Keinesfalls ließen wir uns den Tag, der wettermäßig doch recht gut gehalten hatte und uns ein wunderschönes Klettererlebnis bescherte, dadurch verderben, dass wir noch einmal eigens hierher zurückkommen müssen, damit mein Traum, auf allen Gipfeln an der Grenzlinie Tirols gestanden zu sein, in Erfüllung gehen kann.
Der letzte und besonders stolze Gipfel
Der Abschied von der Richterhütte war herzlich, die Wirtsleute wünschten uns gutes Gelingen für das letzte Gratstück, das wir noch zu bewältigen haben. Wir kamen ohne nass zu werden nach Hause und hatten genügend Zeit unseren „letzten Angriff“ genau zu planen.
Schon in der nächsten Woche konnte sich Bruno frei nehmen, sodass wir uns bereits am Mittwoch Nachmittag auf den Weg zur Plauener Hütte machten, die westlich des Zillerkammes liegt und als idealer Stützpunkt für einen interessanten Anstieg auf den Nördlichen Schwarzkopf gilt. Von allen Seiten ein imposanter Berg ist dieser stolze Gipfel, vor allem der ausgeprägte Westgrat, der direkt zur Hütte herunter zieht, sticht jedem ins Auge.

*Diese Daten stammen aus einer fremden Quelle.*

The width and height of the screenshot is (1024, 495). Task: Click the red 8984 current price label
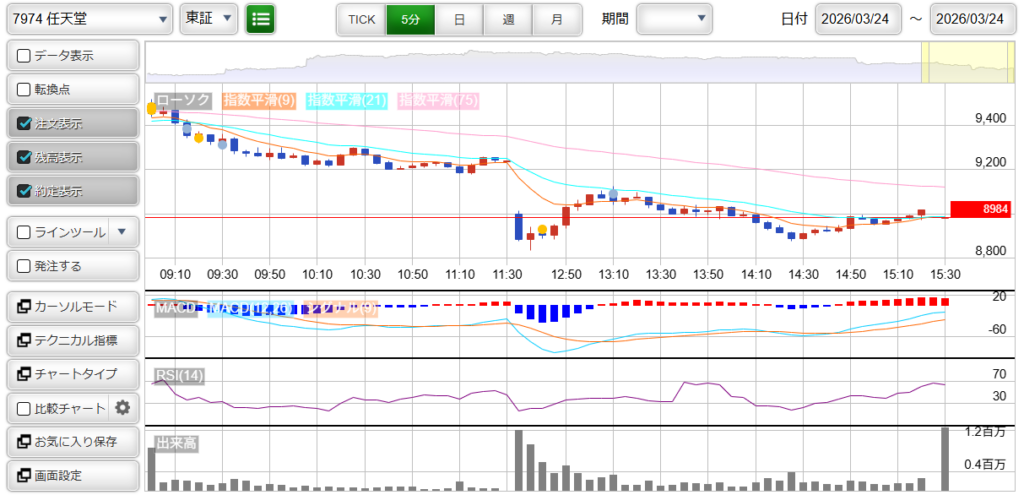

Die Wirtsleute auf der Plauener Hütte waren besonders entgegenkommend zu uns als wir von unserem Vorhaben erzählten. Sie berichteten, dass hier schon ewig niemand mehr geklettert ist und am Nordgrat, den wir als Abstieg vorgesehen hatten, sei vor drei Jahren ein riesiger Felsausbruch abgegangen, weshalb auch von dieser Seite niemand mehr auf- oder abgestiegen sei. Auch ein Bergführer sei voriges Jahr wegen des Ausbruchs umgekehrt.
Nördlicher Schwarzkopf 3080 m, Westgrat IV
Für uns gab es jedoch keinen Zweifel, dass wir jedenfalls „irgendwie“ unser Ziel erreichen würden. Früh morgens machten wir uns auf den Weg zum Einstieg. Nach der Beschreibung suchten wir „das große Loch“, haben es aber nicht gefunden. Nach dem Verhauer auf der SW-Seite, wechselten wir auf die NW-Seite und stiegen von hier ein. Mit einem „guten Riecher“ fanden wir einen sehr schönen Anstieg über diesen Westgrat, der einige Stellen IV und den Rest im III. und II. Schwierigkeitsgrat bietet.
Es war schon ein besonderes Erlebnis als wir gegen Mittag des 13. August 2015 den Gipfel des Nördlichen Schwarzkopfs erreicht hatten, der nun endgültig das Schließen des Kreises bedeutete, der für mich die Ersteigung aller Gipfel an der Grenzlinie Nordtirols besiegelte. Bruno, der mich dabei fest unterstützt hatte, hatte fleißig fotografiert und gefilmt, die Sonne lachte ungetrübt vom Himmel, eine Fernsicht wie im Märchen – die Stimmung war einfach überwältigend.
Nun galt es aber noch den Abstieg über den Nordgrat zur Gamsscharte zu meistern. Zunächst haben wir abgeseilt, weiter über riesige Blöcke abgeklettert und schließlich sind wir in einem brutalen Bruchhaufen gelandet, der von dem großen Felsausbruch stammte. Dieses heikle Gelände mussten wir „wie auf rohen Eiern“ queren bis zu einem Gratturm, an dessen Fuß man östlich herum klettert und anschließend endlich in „normalem Klettergelände“ bis zur Gamsscharte gelangt. Von hier führt ein aufwändig angelegter Klettersteig an der Westseite hinunter ins Kar, wo dann der weitere Weg hinunterführt bis zur Plauener Hütte.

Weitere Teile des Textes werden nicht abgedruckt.